Dutch football coach

Raymond Libregts (born 25 December 1964 in Rotterdam) is a Dutch football coach. Libregts is the son of the former coach of the Netherlands national team, Thijs Libregts.

==Coaching career==

===RBC Roosendaal===
Libregts began his coaching career in 2001 as the assistant coach at Dutch club RBC Roosendaal. He left during the 2002–03 season.

===Go Ahead Eagles===
Libregts signed with Go Ahead Eagles on 15 January 2003 as head coach of the first team who were in the Eerste Divisie, the second division of Dutch football. His first full season in charge saw Eagles finish in 9th place in the Eerste. His next and final full season Eagles would end in 17th place in the second division. Libregts then left the club on 30 June 2005.

===PSV Eindhoven===
After leaving Eagles, Libregts joined FC Groningen as assistant coach to Ron Jans. After spending four years at Groningen, Libregts along with Jans moved to SC Heerenveen where Raymond stayed for one season before moving to PSV Eindhoven as the under-19 head coach. Libregts has an astounding record with PSV under-19. In his one-year spell with the Dutch club, he hasn’t lost a single match. He has won 75 per cent of the matches while drawing 25 per cent.

===India===
Libregts came to India after handing over the reins of the PSV Youth team to Phillip Cocu. On 15 May 2012 it was announced that Libregts had arrived in India to take charge of the India U23 team and Pailan Arrows, the AIFF's development team.
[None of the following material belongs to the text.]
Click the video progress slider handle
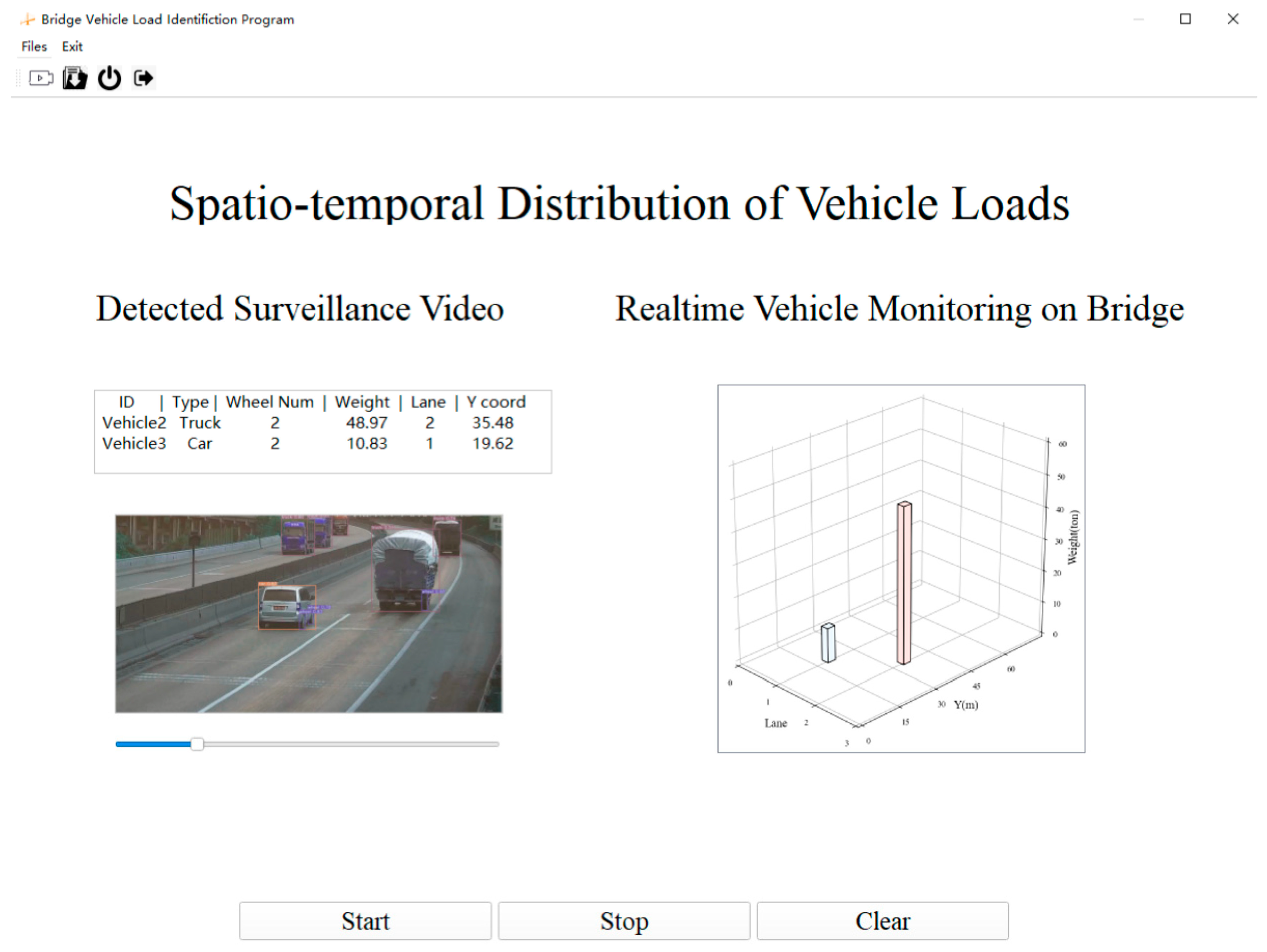 pyautogui.click(x=197, y=743)
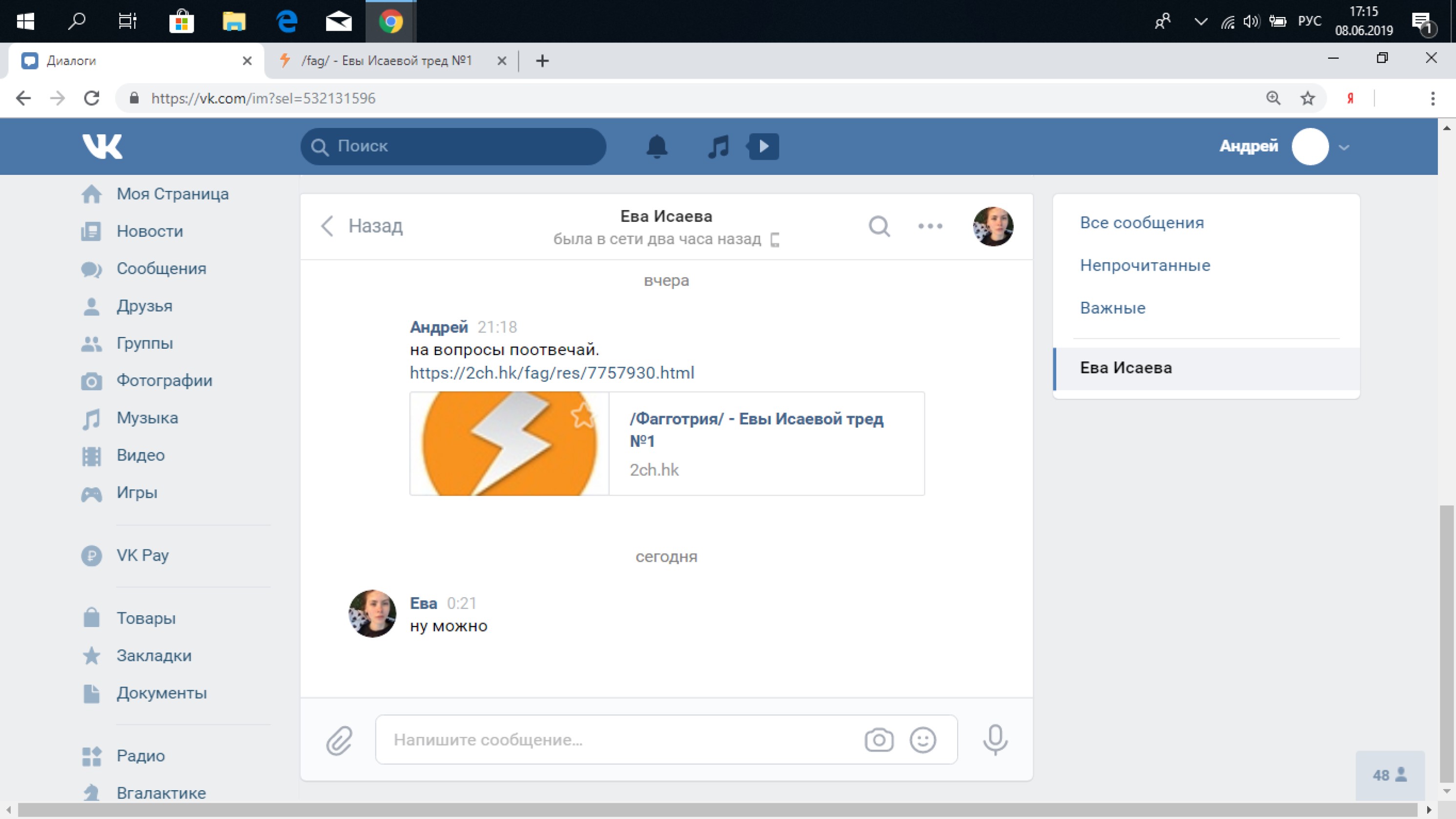1456x819 pixels.
Task: Open Сообщения in the left menu
Action: coord(161,269)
This is pending on a look at the facilities in India by Libregts before making his decision.

===1. FC Nürnberg===
On 22 October 2013 he started as an assistant coach to Gertjan Verbeek at the German Bundesliga club 1. FC Nürnberg.

===VfL Bochum===
In January 2015 he took over a new job as an assistant coach. He again works together with Gertjan Verbeek who is coach of VfL Bochum.

On 25 April 2016 it was announced, that Libregts wouldn't work at the club any more.